Origins treats data extraction like compilation: build an immutable plan, execute it with full lineage tracking, and get structured failures instead of exceptions. Every transformation is recorded. Every failure is explicit.
Features
- Two-phase architecture: plan then execute
- Immutable execution plans that can be inspected and serialized
- First-class provenance tracking with full lineage graphs
- Structured failure types (missing, type, format, constraint)
- Fail-fast execution with no silent coercions
- Schema validation via Standard Schema (Zod, etc.)
- Named schema definitions via
$defNameon emit properties and output transforms - ForEach extraction with variable binding and dynamic predicates
- Plan pipeline for multi-step orchestration with cross-plan lineage
- Opt-in benchmarking with per-node and per-extraction timing
- Transform registry for decoupled execution logic
Quick Start
npm install @origints/coreimport { Planner, load, run } from '@origints/core'
const plan = new Planner()
.in(load({ name: 'Alice', age: 30 }))
.emit((out, $) => out.add('greeting', $.get('name').string()))
.compile()
const result = await run(plan)
if (result.ok) {
console.log(result.value)
// { greeting: 'Alice' }
}Installation
- Supported platforms:
- macOS / Linux / Windows
- Runtime requirements:
- Node.js >= 18
- Package managers:
- npm, pnpm, yarn
npm install @origints/core
# or
pnpm add @origints/coreUsage
Inline data extraction
import { Planner, load, run } from '@origints/core'
const plan = new Planner()
.in(load({ name: 'Alice', age: 30, role: 'admin' }))
.emit((out, $) =>
out
.add('name', $.get('name').string())
.add('age', $.get('age').number())
.add('role', $.get('role').string())
)
.compile()
const result = await run(plan)
// result.value: { name: 'Alice', age: 30, role: 'admin' }File extraction with transforms
import { Planner, loadFile, run, parseJson } from '@origints/core'
const plan = new Planner()
.in(loadFile('data.json'))
.mapIn(parseJson())
.emit((out, $) =>
out.add('id', $.get('id').number()).add('name', $.get('name').string())
)
.compile()
const result = await run(plan, {
readFile: path => fs.promises.readFile(path),
})Nested path access
const plan = new Planner()
.in(load({ user: { profile: { email: '[email protected]' } } }))
.emit((out, $) =>
out.add('email', $.get('user').get('profile').get('email').string())
)
.compile()Array mapping
const plan = new Planner()
.in(
load({
users: [
{ name: 'Alice', age: 30 },
{ name: 'Bob', age: 25 },
],
})
)
.emit((out, $) =>
out.add(
'names',
$.get('users').array(u => u.get('name').string())
)
)
.compile()
const result = await run(plan)
// result.value: { names: ['Alice', 'Bob'] }Multiple inputs
const plan = new Planner()
.in(loadFile('config.json'))
.mapIn(parseJson())
.emit((out, $) => out.add('host', $.get('host').string()))

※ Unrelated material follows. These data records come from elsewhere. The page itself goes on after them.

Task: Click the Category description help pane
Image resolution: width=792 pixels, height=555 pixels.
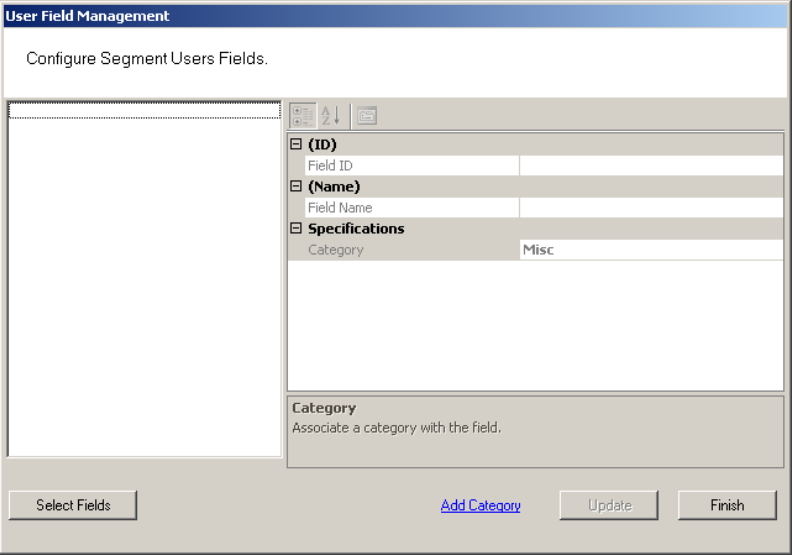Action: (x=535, y=432)
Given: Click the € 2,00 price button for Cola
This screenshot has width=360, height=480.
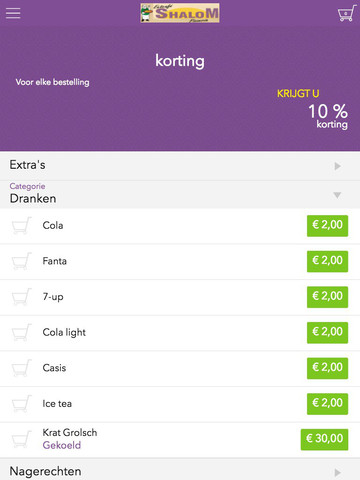Looking at the screenshot, I should 327,226.
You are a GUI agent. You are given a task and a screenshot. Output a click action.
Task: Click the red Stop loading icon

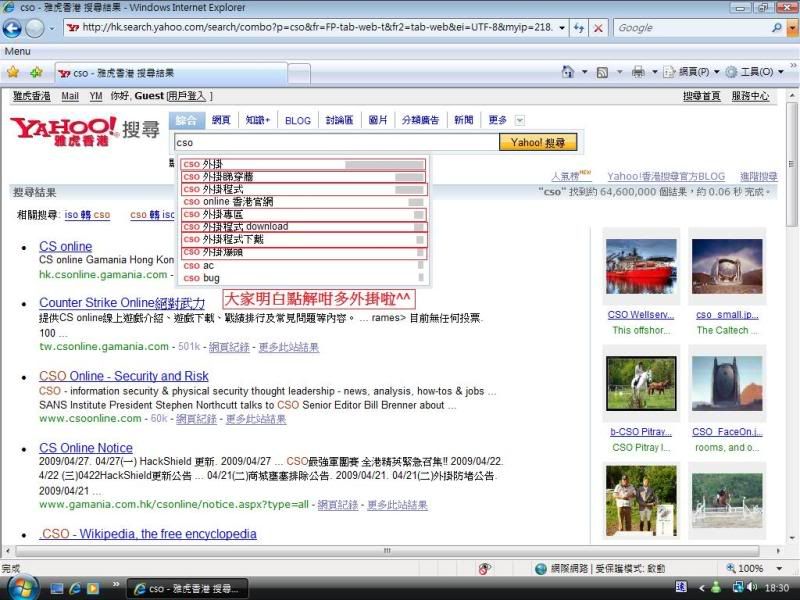[x=598, y=28]
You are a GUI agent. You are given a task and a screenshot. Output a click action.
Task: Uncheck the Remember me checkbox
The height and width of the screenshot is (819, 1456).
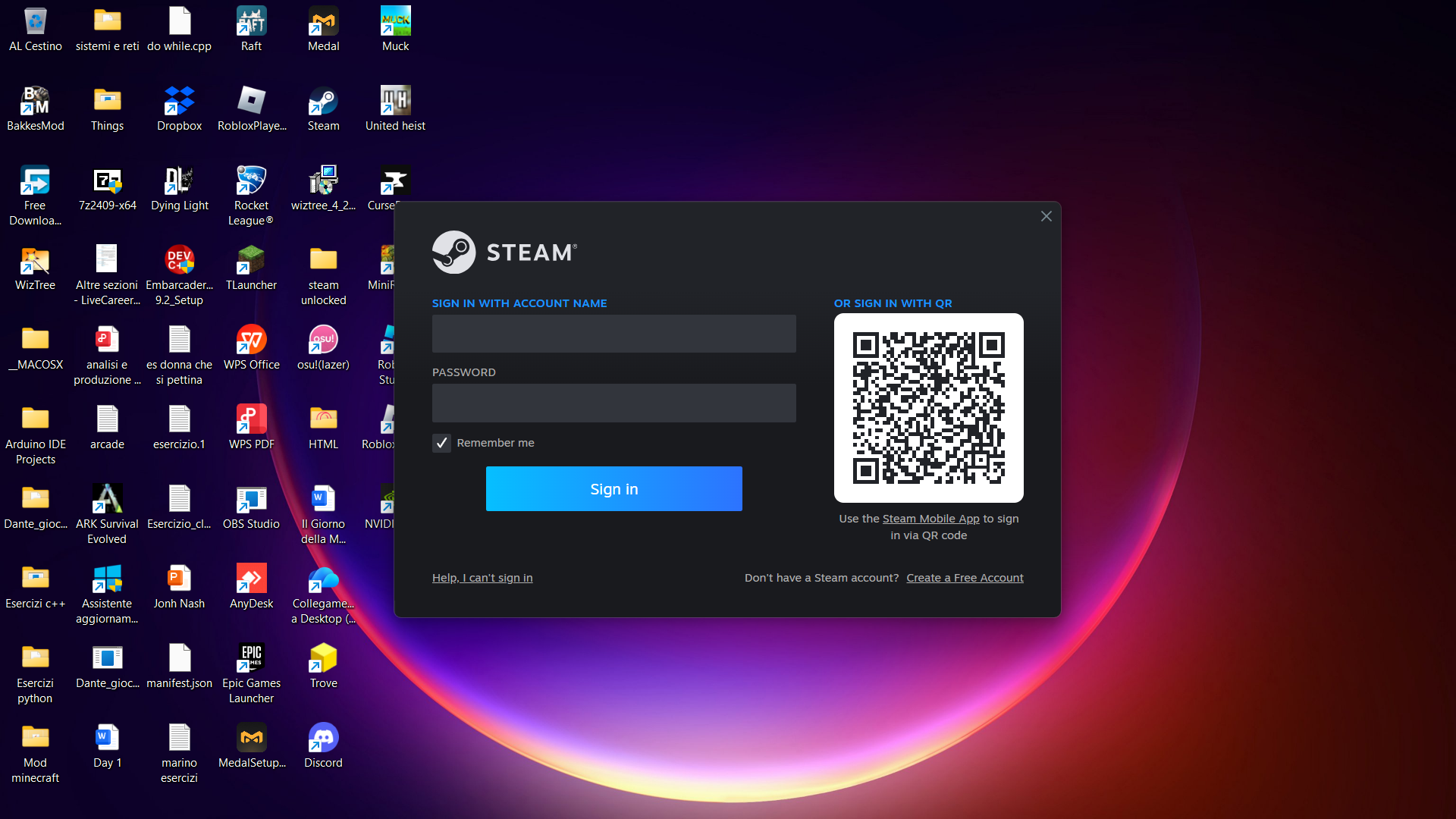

.in(loadFile('users.json'))
.mapIn(parseJson())
.emit((out, $) =>
out.add(
'users',
$.get('data').array(u => u.get('name').string())
)
)
.compile()Literal values and conditional adds
const plan = new Planner()
.in(load({ name: 'Alice' }))
.emit((out, $) =>
out
.add('name', $.get('name').string())
.addLiteral('version', '1.0.0')
.addIfEmpty('nickname', $.get('alias').string())
)
.compile()Post-processing
const plan = new Planner()
.in(load({ name: 'alice' }))
.emit((out, $) =>
out
.add('name', $.get('name').string())
.update('name', v => (v as string).toUpperCase(), 'Uppercase')
)
.compile()
const result = await run(plan)
// result.value: { name: 'ALICE' }Optional extraction
Use optional() to gracefully handle missing or invalid data. Any extraction failure returns the default value instead of failing.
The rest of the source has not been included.